A arte rupestre local
indica, por exemplo, que os humanos manipulavam espécies vegetais 9 mil anos
atrás, o que poderia explicar a inusitada riqueza atual de plantas úteis, como
alimento e remédio. Drogas como quinino e cocaína se originam lá, o que vale à
Amazônia o apelido de "maior armário de remédios do mundo".
Para Aceituno, os
paleoameríndios "alcançaram um equilíbrio na gestão de recursos
naturais": "Plantas e animais eram mais do que comida, eram também
vistos como seres vivos a ser respeitados. Usava-se o princípio da preservação:
'Não posso esgotar meus recursos, meu alimento'."
Notável é também o
legado paleolítico nos grupos étnicos vivendo na América Latina contemporânea:
"Os atuais grupos indígenas da região herdaram algumas tradições e modos
de explorar a floresta, e a cosmovisão mesoamericana", explica Aceituno.
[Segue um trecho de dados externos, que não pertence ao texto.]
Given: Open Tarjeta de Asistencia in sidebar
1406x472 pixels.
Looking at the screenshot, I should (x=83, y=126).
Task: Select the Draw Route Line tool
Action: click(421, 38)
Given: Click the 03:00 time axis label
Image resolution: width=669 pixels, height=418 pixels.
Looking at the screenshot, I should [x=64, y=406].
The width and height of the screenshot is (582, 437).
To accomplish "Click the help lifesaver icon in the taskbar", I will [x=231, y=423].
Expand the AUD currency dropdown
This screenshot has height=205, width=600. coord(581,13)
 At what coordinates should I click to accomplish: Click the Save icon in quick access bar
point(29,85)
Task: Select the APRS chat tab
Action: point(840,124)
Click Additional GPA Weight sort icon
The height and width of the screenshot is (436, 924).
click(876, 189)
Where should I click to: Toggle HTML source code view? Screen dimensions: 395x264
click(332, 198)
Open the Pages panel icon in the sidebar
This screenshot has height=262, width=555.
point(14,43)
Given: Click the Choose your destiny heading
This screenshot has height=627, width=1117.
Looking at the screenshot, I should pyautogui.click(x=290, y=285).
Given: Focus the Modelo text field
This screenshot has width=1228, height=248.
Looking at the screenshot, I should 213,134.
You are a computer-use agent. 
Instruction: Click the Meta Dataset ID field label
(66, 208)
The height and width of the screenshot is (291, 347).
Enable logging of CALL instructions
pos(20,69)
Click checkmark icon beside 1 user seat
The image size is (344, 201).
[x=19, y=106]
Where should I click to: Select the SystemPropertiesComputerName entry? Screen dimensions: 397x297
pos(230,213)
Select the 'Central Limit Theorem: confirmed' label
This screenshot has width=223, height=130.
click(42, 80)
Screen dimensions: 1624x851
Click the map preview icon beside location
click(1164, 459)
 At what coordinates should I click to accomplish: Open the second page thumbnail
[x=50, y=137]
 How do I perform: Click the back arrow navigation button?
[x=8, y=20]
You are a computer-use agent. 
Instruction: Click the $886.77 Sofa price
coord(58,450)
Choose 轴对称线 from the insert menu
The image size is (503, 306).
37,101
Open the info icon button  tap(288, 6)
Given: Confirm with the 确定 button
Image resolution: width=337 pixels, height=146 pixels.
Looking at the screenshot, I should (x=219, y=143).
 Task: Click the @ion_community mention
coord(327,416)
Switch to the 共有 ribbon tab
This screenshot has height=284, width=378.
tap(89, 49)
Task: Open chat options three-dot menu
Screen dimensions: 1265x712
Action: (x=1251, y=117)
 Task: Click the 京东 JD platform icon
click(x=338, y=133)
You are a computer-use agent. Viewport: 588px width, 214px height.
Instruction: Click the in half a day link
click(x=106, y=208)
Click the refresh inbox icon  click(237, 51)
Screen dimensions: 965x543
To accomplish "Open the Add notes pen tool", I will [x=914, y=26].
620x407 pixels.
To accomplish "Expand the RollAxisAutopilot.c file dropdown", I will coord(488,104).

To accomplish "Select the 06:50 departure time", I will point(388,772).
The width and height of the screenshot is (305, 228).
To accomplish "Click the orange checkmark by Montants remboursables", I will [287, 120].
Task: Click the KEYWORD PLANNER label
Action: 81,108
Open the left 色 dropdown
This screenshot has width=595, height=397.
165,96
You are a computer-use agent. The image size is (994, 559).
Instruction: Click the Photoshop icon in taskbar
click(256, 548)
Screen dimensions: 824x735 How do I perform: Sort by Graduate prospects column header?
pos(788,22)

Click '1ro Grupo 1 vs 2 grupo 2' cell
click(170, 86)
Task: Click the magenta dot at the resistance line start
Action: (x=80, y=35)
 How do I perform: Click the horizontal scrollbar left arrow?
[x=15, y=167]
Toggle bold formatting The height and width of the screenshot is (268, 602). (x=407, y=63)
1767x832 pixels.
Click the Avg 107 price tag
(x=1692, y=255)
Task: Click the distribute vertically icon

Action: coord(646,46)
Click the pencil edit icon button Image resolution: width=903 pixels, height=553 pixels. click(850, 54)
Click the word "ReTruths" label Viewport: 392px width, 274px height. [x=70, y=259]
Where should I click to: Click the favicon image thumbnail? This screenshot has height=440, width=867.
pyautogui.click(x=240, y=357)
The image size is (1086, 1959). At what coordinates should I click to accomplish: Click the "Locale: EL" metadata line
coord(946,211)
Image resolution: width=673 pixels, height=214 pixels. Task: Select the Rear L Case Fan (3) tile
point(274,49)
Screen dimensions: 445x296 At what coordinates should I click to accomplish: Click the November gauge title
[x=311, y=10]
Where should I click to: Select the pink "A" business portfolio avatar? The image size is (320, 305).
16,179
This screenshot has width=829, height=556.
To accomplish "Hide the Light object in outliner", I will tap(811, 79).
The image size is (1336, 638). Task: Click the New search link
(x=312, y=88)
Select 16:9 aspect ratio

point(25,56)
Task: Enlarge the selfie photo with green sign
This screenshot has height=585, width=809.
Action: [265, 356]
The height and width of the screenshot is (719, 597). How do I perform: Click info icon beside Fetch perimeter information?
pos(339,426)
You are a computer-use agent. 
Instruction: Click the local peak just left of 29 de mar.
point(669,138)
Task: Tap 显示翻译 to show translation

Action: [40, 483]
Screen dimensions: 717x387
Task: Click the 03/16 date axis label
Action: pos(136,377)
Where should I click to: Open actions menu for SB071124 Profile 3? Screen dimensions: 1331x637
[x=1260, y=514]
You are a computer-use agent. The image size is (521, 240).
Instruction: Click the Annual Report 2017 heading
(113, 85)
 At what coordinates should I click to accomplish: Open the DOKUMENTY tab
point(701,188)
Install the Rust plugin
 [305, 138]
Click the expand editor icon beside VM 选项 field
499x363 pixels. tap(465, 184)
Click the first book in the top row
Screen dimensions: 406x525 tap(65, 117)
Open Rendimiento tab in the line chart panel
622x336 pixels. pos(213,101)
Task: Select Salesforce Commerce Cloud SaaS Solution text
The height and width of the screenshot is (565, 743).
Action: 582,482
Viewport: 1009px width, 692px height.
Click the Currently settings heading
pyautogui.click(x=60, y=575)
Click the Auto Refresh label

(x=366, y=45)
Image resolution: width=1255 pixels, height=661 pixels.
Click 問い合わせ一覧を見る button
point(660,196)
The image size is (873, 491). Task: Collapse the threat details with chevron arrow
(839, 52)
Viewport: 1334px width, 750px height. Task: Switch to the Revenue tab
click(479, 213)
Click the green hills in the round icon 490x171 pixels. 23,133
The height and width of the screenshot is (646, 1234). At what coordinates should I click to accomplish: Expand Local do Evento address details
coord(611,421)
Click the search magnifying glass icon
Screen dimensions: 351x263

Exemplos
dessa visão do mundo herdada seriam a cerimônia do Dia dos Mortos e a crença de
que tudo no universo faz parte de uma dualidade.
Não há provas
concretas de que as comunidades indígenas de hoje sejam descendentes diretas
dos paleoameríndios "num sentido biológico", ressalva o pesquisador.
Porém os atuais progressos no exame de DNA antigo poderão ajudar a traçar o
histórico dos grupos locais e, com a ajuda da arte rupestre, identificar como
suas culturas se propagaram pela América do Sul.